Exit Poll Update

There are a lot of interesting pieces circulating right now about exit polls. In the extended entry, I discuss three of them.
First, Seteve Soto notes a recent correction made to the Latino vote in the Texas exit poll. Here's an excerpt: Now it turns out that upon further study by NEP and Mr. Mitofsky, not only didn't Bush get 59% of the Hispanic vote in Texas, he didn't even beat Kerry amongst Hispanics in Texas:

The revised BC-TX-Exit-Poll Excerpts showed that 20 percent, not 23 percent, of all Texas voters were Hispanic. They voted 50 percent for Kerry and 49 percent for Bush, not 41-59 Kerry-Bush.

That's a pretty nifty 19-point swing, huh?

So at the risk of being called arrogant once again by the likes of Mr.
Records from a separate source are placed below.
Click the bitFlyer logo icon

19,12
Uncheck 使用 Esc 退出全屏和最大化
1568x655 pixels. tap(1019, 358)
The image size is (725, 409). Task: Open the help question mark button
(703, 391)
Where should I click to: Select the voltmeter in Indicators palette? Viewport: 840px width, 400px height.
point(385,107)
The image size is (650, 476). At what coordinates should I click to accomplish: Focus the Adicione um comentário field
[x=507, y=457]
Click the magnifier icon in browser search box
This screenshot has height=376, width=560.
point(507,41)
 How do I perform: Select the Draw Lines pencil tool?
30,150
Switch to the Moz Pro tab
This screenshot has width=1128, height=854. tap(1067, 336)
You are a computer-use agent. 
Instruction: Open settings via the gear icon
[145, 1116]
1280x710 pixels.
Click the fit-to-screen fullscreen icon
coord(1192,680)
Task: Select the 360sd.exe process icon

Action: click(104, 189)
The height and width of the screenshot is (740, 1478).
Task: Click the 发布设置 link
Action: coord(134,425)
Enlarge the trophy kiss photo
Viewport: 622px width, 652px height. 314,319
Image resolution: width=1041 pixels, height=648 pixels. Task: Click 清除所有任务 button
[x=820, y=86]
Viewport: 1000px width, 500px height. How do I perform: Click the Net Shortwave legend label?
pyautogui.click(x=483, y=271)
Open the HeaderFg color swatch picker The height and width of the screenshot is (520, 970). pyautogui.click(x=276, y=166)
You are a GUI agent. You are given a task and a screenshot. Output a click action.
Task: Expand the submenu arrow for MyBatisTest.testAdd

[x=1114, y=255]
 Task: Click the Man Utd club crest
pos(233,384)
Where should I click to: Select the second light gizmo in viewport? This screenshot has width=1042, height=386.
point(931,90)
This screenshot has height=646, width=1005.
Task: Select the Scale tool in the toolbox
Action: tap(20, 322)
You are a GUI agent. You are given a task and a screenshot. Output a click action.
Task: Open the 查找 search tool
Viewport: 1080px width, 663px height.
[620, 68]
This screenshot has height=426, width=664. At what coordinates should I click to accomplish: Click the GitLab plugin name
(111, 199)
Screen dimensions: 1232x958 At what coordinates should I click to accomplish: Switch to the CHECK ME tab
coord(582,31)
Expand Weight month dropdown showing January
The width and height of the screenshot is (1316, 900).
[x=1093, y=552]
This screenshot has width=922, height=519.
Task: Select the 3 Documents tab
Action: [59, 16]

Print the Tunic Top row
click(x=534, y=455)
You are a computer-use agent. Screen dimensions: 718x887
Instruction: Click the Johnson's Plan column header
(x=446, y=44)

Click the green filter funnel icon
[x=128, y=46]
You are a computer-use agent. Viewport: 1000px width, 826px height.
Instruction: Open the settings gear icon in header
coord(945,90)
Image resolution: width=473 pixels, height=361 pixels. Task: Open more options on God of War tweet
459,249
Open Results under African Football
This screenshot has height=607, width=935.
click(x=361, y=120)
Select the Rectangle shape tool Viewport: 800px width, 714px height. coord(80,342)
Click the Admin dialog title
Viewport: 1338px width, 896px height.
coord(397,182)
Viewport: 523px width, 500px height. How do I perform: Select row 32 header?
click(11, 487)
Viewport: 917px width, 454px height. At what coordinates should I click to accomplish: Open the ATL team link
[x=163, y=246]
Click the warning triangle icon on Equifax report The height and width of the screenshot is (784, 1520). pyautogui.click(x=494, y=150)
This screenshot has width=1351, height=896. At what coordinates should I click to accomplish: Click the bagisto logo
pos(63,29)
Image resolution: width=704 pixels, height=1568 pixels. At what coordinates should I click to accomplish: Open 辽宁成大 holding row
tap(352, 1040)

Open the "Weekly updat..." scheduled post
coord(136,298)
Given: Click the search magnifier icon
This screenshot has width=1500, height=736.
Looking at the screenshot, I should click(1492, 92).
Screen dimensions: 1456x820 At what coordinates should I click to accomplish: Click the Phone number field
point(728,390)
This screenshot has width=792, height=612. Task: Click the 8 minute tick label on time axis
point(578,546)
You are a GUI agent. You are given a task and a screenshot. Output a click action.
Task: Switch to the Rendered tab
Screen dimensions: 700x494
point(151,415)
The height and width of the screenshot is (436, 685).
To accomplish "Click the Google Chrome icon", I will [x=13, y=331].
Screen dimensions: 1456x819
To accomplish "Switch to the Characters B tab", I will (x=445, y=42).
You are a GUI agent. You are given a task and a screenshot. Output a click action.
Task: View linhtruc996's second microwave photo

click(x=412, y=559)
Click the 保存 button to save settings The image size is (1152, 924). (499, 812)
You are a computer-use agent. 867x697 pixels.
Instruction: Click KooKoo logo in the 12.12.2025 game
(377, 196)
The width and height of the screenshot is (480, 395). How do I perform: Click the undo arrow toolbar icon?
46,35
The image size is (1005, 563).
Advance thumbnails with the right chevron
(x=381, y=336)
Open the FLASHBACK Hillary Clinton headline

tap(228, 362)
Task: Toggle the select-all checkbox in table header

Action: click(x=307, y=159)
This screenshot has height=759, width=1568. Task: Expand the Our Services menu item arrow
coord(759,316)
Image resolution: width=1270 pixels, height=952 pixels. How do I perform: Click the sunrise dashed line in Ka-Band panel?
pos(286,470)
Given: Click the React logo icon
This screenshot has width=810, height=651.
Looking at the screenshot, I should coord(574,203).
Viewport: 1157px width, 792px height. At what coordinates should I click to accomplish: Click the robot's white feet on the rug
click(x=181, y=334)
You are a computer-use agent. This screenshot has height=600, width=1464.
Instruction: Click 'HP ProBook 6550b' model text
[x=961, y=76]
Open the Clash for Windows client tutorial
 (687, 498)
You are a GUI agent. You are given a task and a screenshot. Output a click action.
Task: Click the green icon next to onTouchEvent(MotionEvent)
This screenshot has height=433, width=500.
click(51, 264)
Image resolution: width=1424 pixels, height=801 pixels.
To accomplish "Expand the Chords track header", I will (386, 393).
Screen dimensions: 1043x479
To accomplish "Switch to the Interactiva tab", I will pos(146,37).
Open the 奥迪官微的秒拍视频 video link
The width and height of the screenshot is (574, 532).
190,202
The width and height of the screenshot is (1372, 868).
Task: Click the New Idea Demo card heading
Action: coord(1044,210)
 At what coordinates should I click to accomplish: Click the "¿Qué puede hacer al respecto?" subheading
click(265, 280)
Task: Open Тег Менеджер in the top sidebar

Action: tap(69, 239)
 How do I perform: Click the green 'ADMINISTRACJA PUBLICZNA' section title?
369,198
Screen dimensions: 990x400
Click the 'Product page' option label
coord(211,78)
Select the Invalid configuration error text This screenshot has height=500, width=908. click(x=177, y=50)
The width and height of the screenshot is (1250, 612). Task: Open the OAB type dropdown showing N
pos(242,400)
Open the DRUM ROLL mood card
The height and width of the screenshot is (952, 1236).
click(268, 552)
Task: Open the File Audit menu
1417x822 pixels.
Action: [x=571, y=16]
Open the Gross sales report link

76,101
Morin and pollsters who know (supposedly) what they are doing, how is it possible to miss on this by that large of a margin with your properly weighted exit poll, and not now have to adjust downward the claimed Hispanic vote that Mr. Mitofsky said Bush got on Election Night?

Mystery Pollster, of course, has a new, extensive piece on exit polls. This time Blumenthal explains the evolution of exit polls, explaining why early exits are different from others, what we can extrapolate from this and what we can't, and why it will be difficult for us to acquire the information we seek. The piece is huge, but I will try to excerpt a meaningful portion: First a review of the process: On November 2, 2004, the NEP conducted separate exit polls in all 50 states and the District of Columbia plus a separate, stand-alone "national" sampling. NEP instructed its interviewers to call in to report their results three times on Election Day (all times are local): At about noon, at about 3:00 p.m. and roughly an hour before the polls closed. NEP started releasing tabulations of the vote preference question for the national survey and for most of the battleground states on an hourly basis beginning at 1:00 p.m. Eastern Time.(...)

Those who are concerned about the discrepancy between the exit polls and the actual vote count should focus only on #3, the tabulations prepared just before poll closing for each state. Unfortunately, these were not officially released. The early releases (#1 & #2) were widely leaked and posted on the Internet, but had bigger discrepancies resulting from incomplete samples or the use of completely unweighted data. The later releases now available through official channels (#5) are not helpful for analysis of the discrepancy since they were "corrected" to conform to actual vote results. The only source of "just-before-poll-closing" results appears to be the data in the paper by Steven Freeman (more on this in the next post).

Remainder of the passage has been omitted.